Momentum as a Moat: The Power of Rapid Iteration and Trust
- Daniel's Perspective: For Ash, momentum comes from building trust. Users find therapists through referrals, and similarly, they adopt Ash after hearing stories of its impact on others' lives.
- Jonathan's Perspective: For Function, which will have run nearly a billion lab tests within a year, momentum is about "getting the reps fast." This rapid iteration cycle allows their team to learn and improve the product at a pace impossible in traditional healthcare.
- Actionable Insight: Jonathan cautions that momentum must be in the "right direction" and not mask underlying problems. For investors, this is a critical due diligence point: is growth a result of a strong product-market fit, or is it a vanity metric covering up poor retention or a flawed model?
Rethinking Engagement: Beyond Daily Active Use
- Function Health's Vision: Jonathan envisions a future of "hourly active use," where personal health data becomes the foundational context for all personal AI interactions. He argues, "We have to literally bring your biology online," making health the integrated center of a user's digital life, not a siloed app.
- Ash's Model: Daniel compares Ash to a mattress—"not everyone needs therapy all the time, but everyone needs therapy at some point." Engagement is intense and purposeful when a user is in need, focused on building a therapeutic alliance—a collaborative, trusting relationship between a client and therapist (or AI) aimed at achieving goals. The product is "built to be deleted" once the user's immediate needs are met, fostering long-term trust.

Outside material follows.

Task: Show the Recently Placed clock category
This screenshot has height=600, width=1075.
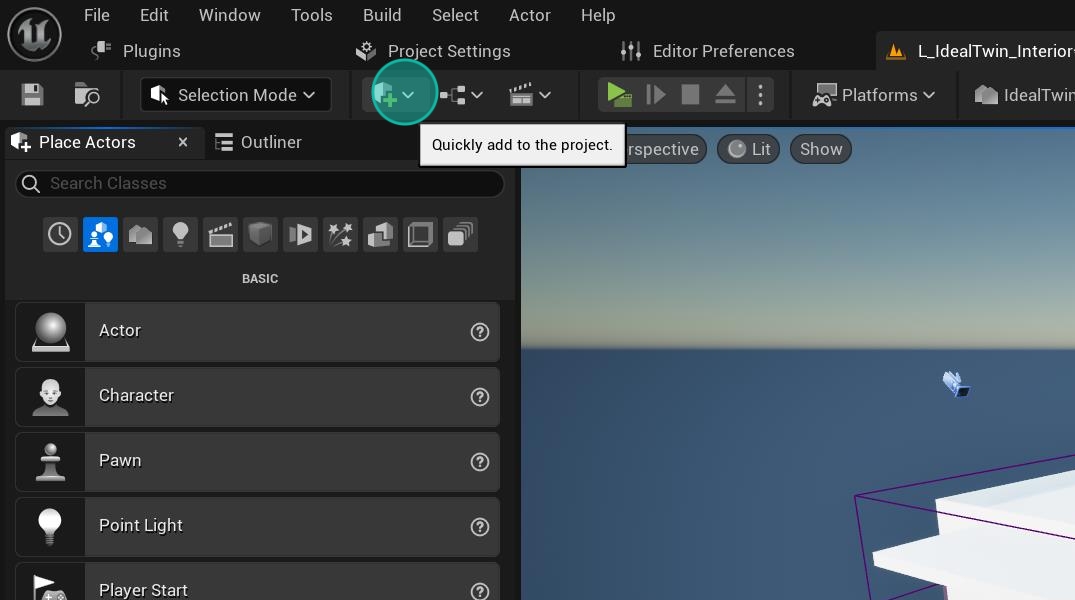Action: [x=60, y=235]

The AI Differentiator: From Raw Data to Actionable Insight
- The host admits, "I don't understand biomarkers... All I want is am I healthy? Can I get better? And what do I do?" This perfectly frames the problem AI solves.
- Daniel contrasts Ash with generic chatbots. While ChatGPT might offer generic validation, Ash engages users with challenging, Socratic questions ("Why is anger a bad thing?") to provoke deeper self-reflection and insight. This demonstrates the power of a specialized foundation model—a large-scale AI model trained on a vast quantity of data that can be adapted for specific tasks, in this case, for psychology.
Augmenting, Not Replacing, Human Expertise
- Jonathan explains that when a patient sees a doctor armed with Function's data, the conversation is no longer vague. The doctor has a clear signal, allowing them to "finally execute on" their advanced training.
- Daniel notes that many therapists refer their patients to Ash and even use it themselves, seeing it as a tool that provides continuous support and helps people address issues before they escalate. This collaborative dynamic is a key trend for researchers and investors to watch.
The Ethics of AI in Health: Autonomy vs. Intervention
- Daniel shares a powerful insight from a conversation with therapist and author Lori Gottlieb: sometimes, it is better for a person to remain in a painful situation to learn the lesson for themselves rather than having an AI (or therapist) provide a short-term solution.
- The AI must be designed to guide and challenge, not to make decisions for the user. This preserves the user's sense of agency and humanity. "What builds an alliance is being challenged. It's finding a new way to look at your problem."
- Strategic Implication: For Crypto AI researchers, this highlights the immense challenge and importance of building models that can navigate complex ethical gray areas. For investors, a company's ethical framework and approach to user autonomy is a critical, long-term risk factor.
Conclusion
This discussion underscores that the next frontier of AI is built on proprietary, deeply personal data like biology. For Crypto AI investors, the key takeaway is to identify projects that are not just building models, but are creating new ecosystems of trust and data sovereignty that give users control while unlocking unprecedented value.